THE TASK: Would you please set down the lines of the data from the one containing "Cancel the restore operation" to the final line, exactly and only those?

****************************************

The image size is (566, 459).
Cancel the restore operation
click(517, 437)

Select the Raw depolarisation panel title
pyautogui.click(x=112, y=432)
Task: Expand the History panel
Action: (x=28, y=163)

****************************************

TASK OUTPUT:
Cancel the restore operation
click(517, 437)

Select the Raw depolarisation panel title
pyautogui.click(x=112, y=432)
Task: Expand the History panel
Action: (x=28, y=163)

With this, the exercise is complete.